Now there are some who argue against increasing the supply of premium screens, that the relegation of them are confined to zoning. (Read, you’d never see two multiplexes touting Imax auditoriums in Century City since AMC already has a foothold with the large-format exhibitor there.) The concern is that the overbuilding of premium screens could create a Starbucks-like ubiquitous situation. Currently, the limited supply of Imax and certain PLFs has created an appointment-viewing situation for movies like Avatar: The Way of Water, Black Panther: Wakanda Forever and Oppenheimer. However, movie industry, it’s time to grow up: Do we want to keep thriving at the box office, or cap tickets sales and cling to old ways? A slow, measured, planned build of ScreenXs and other premium formats won’t damage ticket sales. As French economist Jean-Baptiste Say exclaimed, “Supply creates its own demand.”

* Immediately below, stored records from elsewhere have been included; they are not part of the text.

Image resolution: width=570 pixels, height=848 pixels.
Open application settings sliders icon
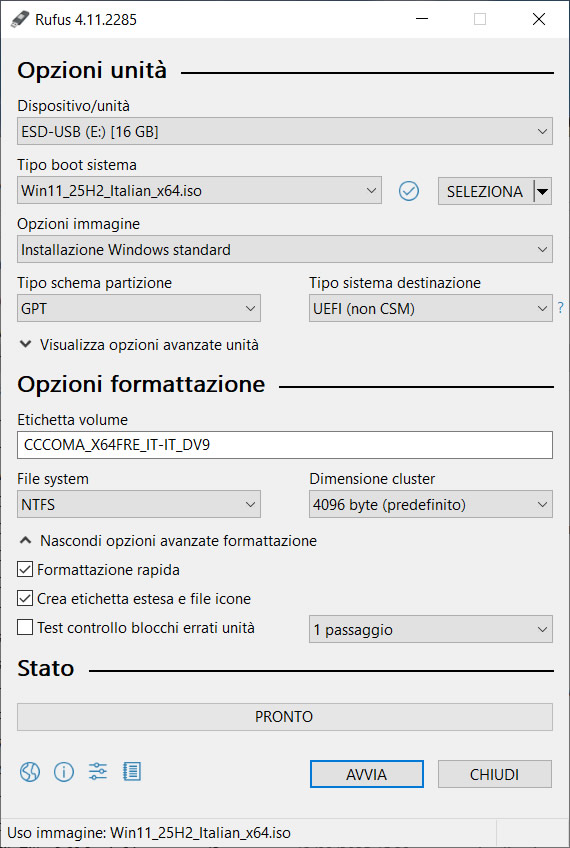click(x=98, y=772)
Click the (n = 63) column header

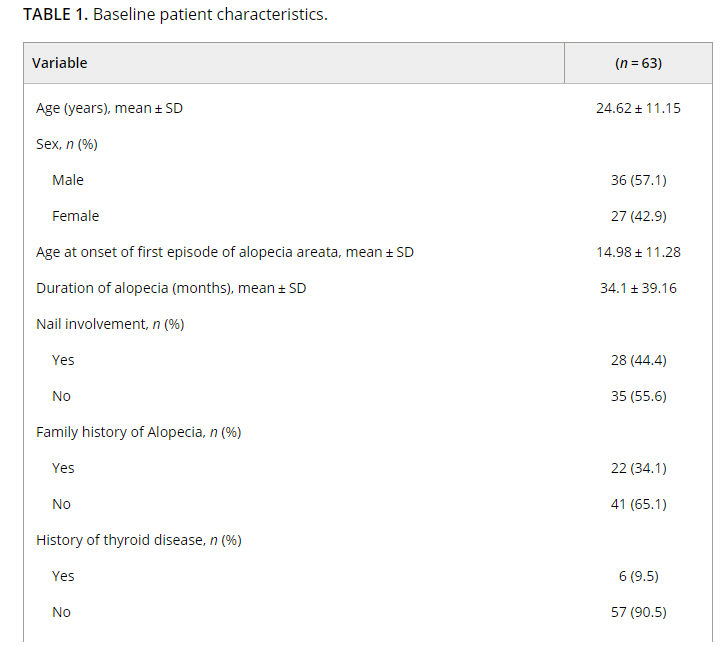(x=638, y=63)
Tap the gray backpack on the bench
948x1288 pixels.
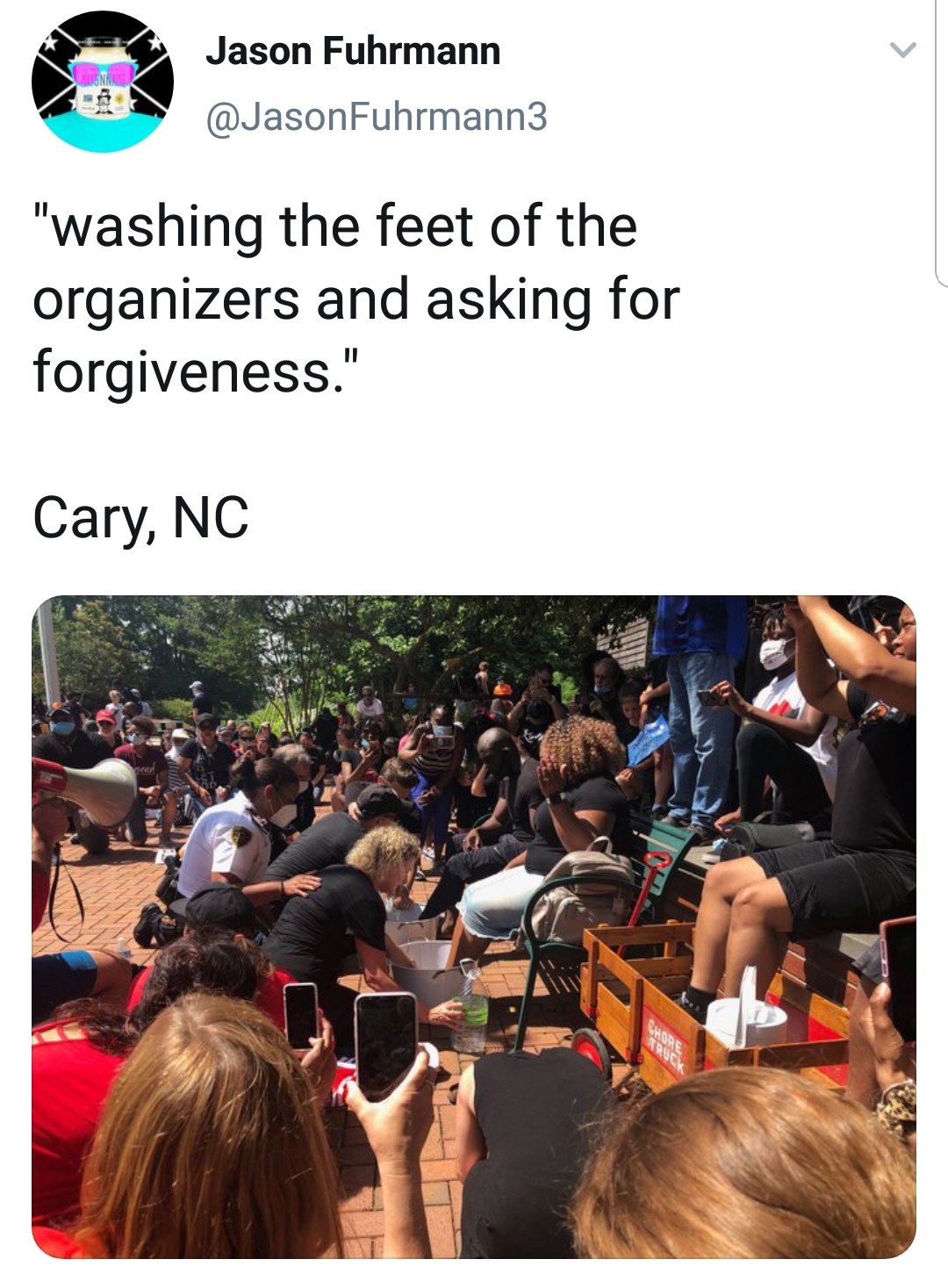(x=582, y=887)
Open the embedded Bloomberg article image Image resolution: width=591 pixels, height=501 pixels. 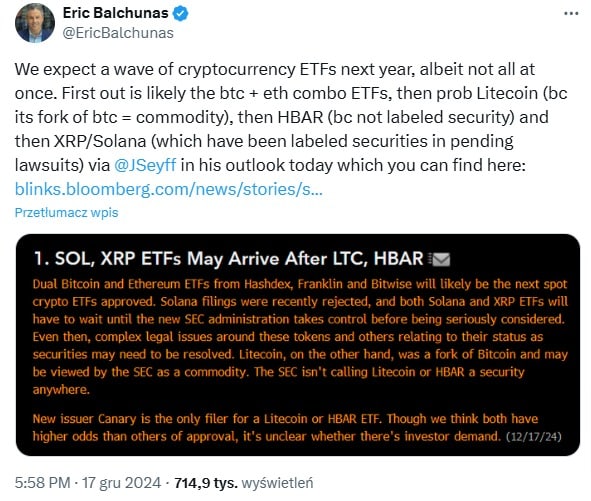pyautogui.click(x=298, y=345)
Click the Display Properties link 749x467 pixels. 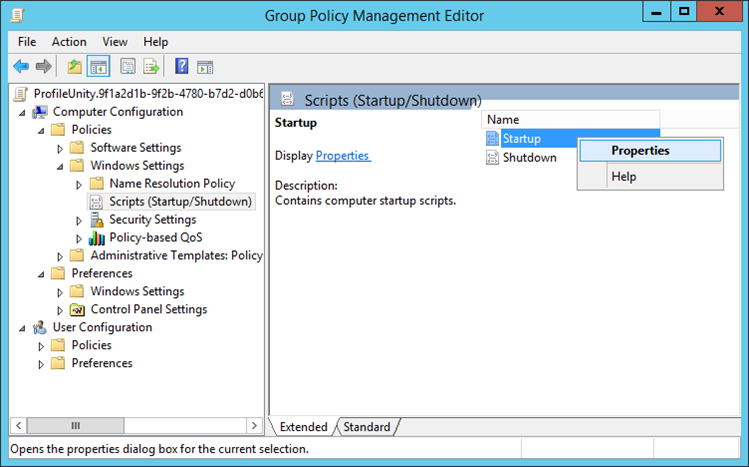(342, 156)
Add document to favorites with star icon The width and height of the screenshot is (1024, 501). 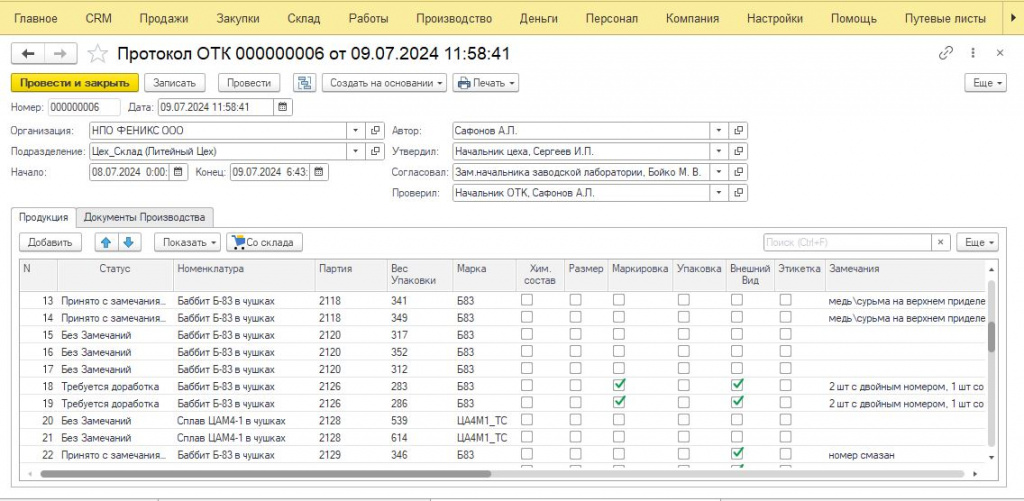(97, 54)
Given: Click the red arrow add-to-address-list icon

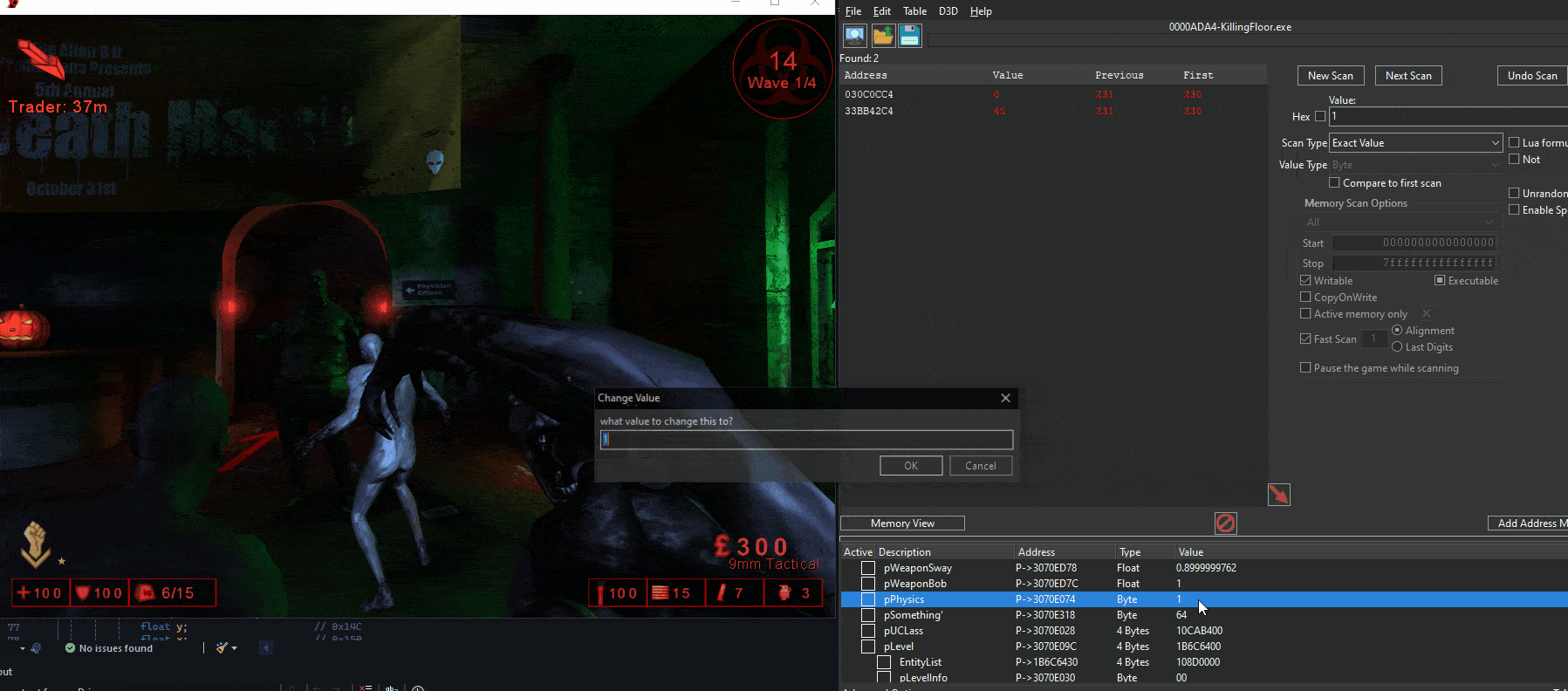Looking at the screenshot, I should point(1278,495).
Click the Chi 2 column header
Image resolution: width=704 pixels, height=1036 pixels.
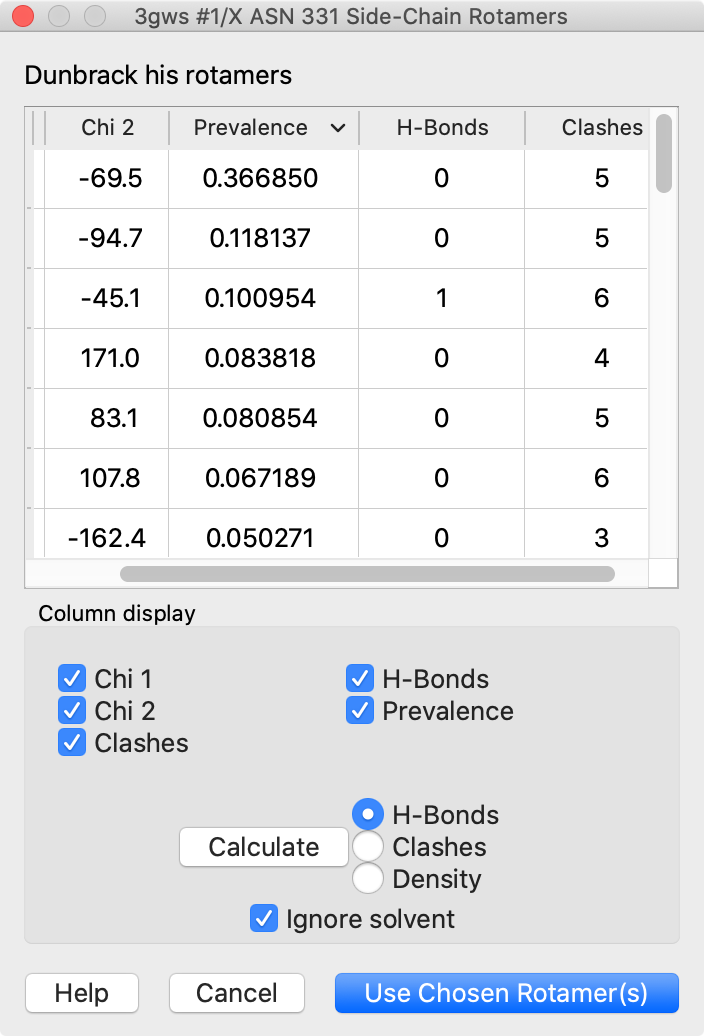point(107,128)
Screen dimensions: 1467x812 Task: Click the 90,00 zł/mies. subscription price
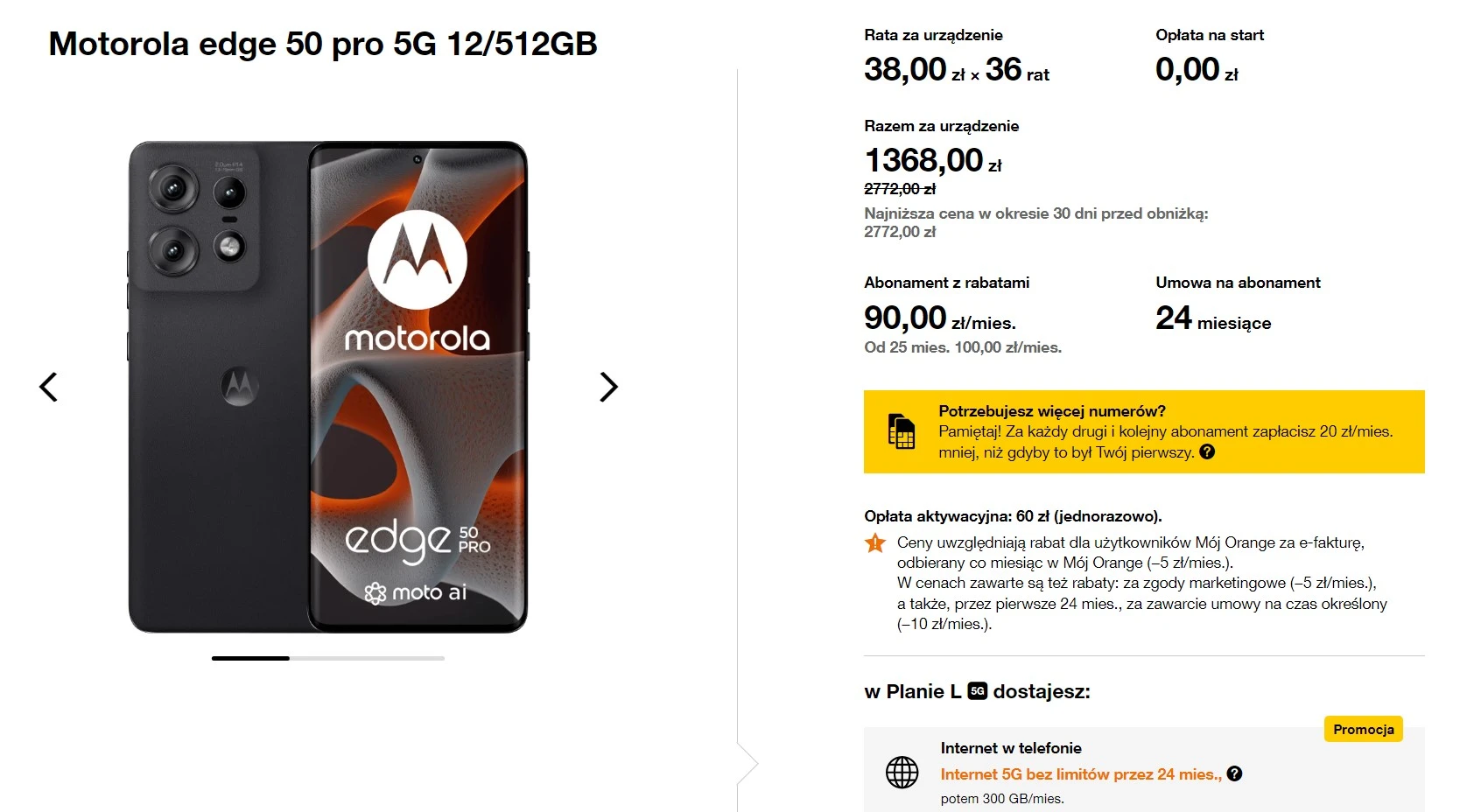tap(939, 318)
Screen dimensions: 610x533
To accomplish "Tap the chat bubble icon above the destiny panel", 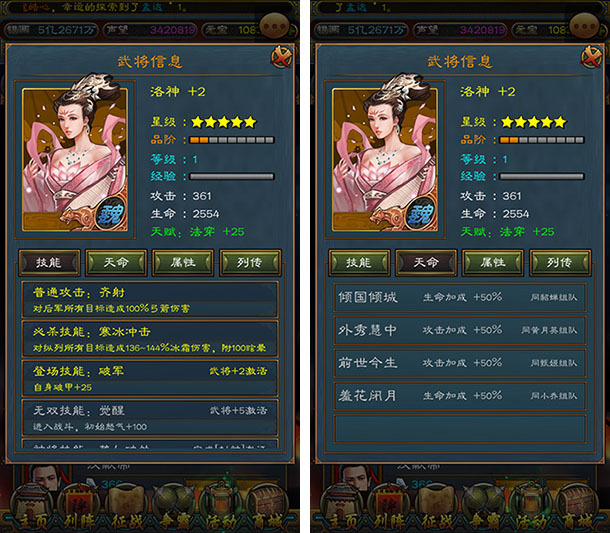I will coord(585,26).
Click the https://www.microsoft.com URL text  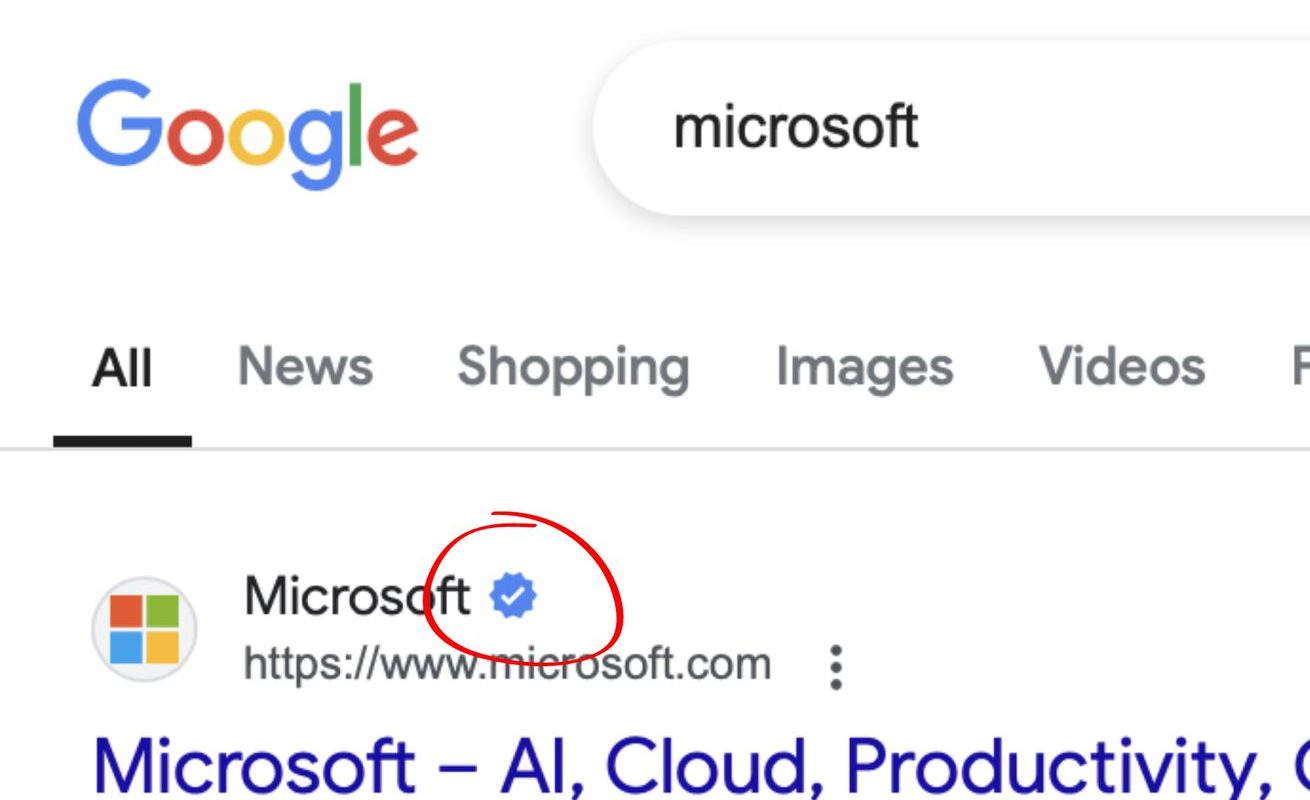(507, 664)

What will it take to keep the current domestic box office momentum, now up 25% over 2022 with $6.6 billion, on track? Cadence of product, plain and simple. The box office hasn’t slowed down since there has been a consistent amount of movies starting with Ant-Man and the Wasp: Quantomania. Also, it would be nice to have actors back promoting their films. No doubt, given the last-minute premieres of Barbie and Oppenheimer before the SAG-AFTRA strike deadline, actors and actresses make a hell of a difference when turning a movie into an event.
A Look at Next Summer … As It Currently Stands
At the time of this publication there’s a lot of TBD weekends reserved by the majors in a way that we’ve never seen before. Consider what’s listed below with a grain of salt.
Deadpool 3 (Dis/Marvel)
The movie will need to resume some shooting when the strikes are over. Should the strike throw it off course, it’s possible that Marvel could put Captain America: Brave New World back in this spot.
My Ex-Friend’s Wedding (Sony)
Untitled Universal event film
Memorial Day weekend fight here. We can see this breaking up as the amount of tentpoles here are too good to be true.
Kingdom of the Planet of the Apes (20th/Dis)
The Watchers (New Line)
Bad Boys 4 (Sony)
Inside Out 2 (Pixar/Disney)
Untitled Universal event film
Untitled DC event film
Mission: Impossible – Dead Reckoning – Part Two (Par)
There are plans for the sequel to resume production after the strikes. Will it be completed in time? Spacing it from this summer’s Dead Reckoning isn’t a bad idea. That movie is one of the best reviewed Mission Impossibles at 96% certified fresh. Not to mention the movie is approaching $600M at the global box office to Indiana Jones and the Dial of Destiny‘s $381M. Then again, it’s Independence Day weekend. Who would want to lose this release date. Still, it boils down to a quick resolution between the guilds and studios.
Mufasa: The Lion King (Dis)
Despicable Me 4 (Ill/Uni)
Untitled Angel Studios movie
Untitled Venom sequel (Sony)
Untitled New Line horror event (WB)
Captain America: Brave New World (Dis/Marvel)
Harold and the Purple Crayon (Sony)
Speak No Evil (Uni)
Flint Strong (MGM)
Warner Bros/New Line event film
Alien reboot (20th)
Kendrick Brothers movie (Sony)
Kraven the Hunter (Sony)
This is a real movie, which was suppose to come out during the first weekend of October. If it moves again, it’s only to move up.